**INPUT**
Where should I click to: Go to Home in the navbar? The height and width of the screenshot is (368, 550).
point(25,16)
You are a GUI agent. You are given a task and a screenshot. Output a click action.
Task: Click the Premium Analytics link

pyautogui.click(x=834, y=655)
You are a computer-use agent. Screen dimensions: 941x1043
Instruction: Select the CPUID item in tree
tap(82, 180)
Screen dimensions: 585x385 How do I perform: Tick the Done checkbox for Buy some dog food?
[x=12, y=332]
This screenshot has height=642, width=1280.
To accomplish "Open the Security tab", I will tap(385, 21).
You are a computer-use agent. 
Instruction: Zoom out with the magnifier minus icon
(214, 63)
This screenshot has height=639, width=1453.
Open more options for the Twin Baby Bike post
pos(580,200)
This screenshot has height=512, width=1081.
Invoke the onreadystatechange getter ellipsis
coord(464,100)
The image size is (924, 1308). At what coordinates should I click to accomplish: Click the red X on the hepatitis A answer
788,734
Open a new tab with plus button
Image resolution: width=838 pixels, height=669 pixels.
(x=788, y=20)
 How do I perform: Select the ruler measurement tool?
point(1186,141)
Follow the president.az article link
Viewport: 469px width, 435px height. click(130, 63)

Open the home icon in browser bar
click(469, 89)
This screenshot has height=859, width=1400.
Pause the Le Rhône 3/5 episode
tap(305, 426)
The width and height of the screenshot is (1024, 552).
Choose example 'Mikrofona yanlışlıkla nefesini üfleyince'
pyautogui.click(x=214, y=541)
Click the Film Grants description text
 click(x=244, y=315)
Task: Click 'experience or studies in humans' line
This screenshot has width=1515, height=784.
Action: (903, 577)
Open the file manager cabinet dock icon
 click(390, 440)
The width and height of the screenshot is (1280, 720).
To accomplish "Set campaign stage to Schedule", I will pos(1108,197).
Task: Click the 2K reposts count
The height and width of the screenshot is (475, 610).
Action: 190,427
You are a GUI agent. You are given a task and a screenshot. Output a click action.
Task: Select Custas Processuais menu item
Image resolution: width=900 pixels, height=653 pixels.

**TASK STATEMENT**
Across the entries above, find the lines with the string "will" and copy them.

**EXPECTED OUTPUT**
To accomplish "Open the Security tab", I will tap(385, 21).
To accomplish "Set campaign stage to Schedule", I will pos(1108,197).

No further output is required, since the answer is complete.